The posters go on to note that thousands of Hungarian children are killed by abortion each year, while many couples in Hungary are seeking to adopt children.

The campaign has been paid for in part with funds received from the European Union program known as “Progress,” which was created to promote employment and “solidarity” in Europe; the posters bear the program’s logo. However, EU officials have made it clear that the “solidarity” envisioned by the program does not include unborn children, and have ordered Hungarian officials to shut the program down.
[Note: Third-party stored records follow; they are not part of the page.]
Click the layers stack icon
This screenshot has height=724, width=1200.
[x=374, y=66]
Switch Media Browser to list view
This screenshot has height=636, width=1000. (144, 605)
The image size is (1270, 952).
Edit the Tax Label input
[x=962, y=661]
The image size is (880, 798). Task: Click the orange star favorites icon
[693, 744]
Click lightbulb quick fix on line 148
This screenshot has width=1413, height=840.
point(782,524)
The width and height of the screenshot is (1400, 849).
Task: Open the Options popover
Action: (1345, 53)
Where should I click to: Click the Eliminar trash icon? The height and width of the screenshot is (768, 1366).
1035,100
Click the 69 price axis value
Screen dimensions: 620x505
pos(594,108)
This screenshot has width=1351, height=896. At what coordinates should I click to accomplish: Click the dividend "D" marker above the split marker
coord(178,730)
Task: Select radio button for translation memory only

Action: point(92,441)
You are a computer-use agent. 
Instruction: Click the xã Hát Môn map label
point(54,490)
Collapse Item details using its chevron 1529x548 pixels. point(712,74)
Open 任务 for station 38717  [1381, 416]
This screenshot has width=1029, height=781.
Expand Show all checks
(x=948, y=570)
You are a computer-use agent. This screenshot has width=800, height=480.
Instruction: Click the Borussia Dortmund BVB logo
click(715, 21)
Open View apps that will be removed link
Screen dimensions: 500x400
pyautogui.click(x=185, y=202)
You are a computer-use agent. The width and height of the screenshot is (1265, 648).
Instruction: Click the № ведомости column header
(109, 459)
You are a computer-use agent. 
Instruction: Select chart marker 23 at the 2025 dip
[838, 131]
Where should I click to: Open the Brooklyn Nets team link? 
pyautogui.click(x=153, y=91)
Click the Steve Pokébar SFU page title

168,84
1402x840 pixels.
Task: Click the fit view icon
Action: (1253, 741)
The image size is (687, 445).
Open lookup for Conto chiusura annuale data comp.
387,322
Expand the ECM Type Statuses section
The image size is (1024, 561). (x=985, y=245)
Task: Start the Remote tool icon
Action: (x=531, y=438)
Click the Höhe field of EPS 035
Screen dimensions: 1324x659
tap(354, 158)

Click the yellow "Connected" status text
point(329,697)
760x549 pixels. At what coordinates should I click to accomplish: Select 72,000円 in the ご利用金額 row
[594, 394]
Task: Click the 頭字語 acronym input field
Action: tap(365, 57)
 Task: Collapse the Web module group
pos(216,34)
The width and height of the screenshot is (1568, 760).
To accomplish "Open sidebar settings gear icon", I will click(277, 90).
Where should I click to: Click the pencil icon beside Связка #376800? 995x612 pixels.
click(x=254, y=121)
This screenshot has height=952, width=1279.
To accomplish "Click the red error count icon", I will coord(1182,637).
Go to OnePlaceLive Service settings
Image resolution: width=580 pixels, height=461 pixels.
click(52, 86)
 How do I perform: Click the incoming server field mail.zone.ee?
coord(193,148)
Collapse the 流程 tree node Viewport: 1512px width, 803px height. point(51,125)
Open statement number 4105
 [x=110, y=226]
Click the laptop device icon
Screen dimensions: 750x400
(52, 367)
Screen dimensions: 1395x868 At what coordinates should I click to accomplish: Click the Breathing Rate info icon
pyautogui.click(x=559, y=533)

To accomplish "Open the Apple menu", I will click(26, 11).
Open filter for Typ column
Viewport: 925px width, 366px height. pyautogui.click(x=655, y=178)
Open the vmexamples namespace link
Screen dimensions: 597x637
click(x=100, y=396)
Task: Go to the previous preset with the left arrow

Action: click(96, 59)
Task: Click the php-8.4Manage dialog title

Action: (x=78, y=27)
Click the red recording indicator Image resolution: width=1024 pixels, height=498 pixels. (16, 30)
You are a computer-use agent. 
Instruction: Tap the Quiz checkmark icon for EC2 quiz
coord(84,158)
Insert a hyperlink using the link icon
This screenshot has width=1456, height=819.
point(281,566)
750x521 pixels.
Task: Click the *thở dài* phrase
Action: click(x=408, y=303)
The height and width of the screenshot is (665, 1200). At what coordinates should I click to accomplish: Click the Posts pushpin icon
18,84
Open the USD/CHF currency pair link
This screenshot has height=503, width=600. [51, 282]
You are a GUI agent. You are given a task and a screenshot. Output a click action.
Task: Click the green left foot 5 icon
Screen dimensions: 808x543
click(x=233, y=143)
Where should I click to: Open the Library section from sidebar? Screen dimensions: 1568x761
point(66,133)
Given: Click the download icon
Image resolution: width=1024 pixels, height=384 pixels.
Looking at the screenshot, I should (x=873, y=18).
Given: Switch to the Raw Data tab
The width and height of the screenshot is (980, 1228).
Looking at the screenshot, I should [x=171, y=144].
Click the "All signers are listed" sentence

According to European Commissioner of Justice, Viviane Reding, the campaign “does not conform to the project submitted by the Hungarian authorities and the [European] Commission is therefore asking the Hungarian authorities to put an end to that part of the campaign and to withdraw the rest of the posters without delay.”

Reding claims that the campaign “goes against European values” and is warning that if Hungary does not do as it is ordered, “we will begin procedures to put an end to the agreement and make the appropriate decisions, including financial ones.”

Hungarian Prime Minister Viktor Orban has responded by saying that the project his country submitted to the European Commission aims at promoting “balanced” families. But he added that if the European Commission doesn’t accept his reasoning, he is prepared to take “appropriate measures,” the French Press Agency reported.

According to Hungary’s minister for families and youth, Miklos Soltesz, the government is seeking to raise consciousness about the value of human life, despite the ongoing legality of abortion in the country.  He denies that the campaign is a first step towards the prohibition of abortion.

“Hungarian society isn’t ready for the prohibition of abortion, like Poland for example,” he told the French news agency Hu LaLa. “That isn’t what we are seeking. We want to insist on the importance of life.”

The Hungarian government has expressed its strong pro-life perspective in the creation of a new constitution, which protects the right to life from the moment of conception.  However, officials have also made it clear that they do not believe that they are yet able to enforce the new provisions through legislation prohibiting abortion.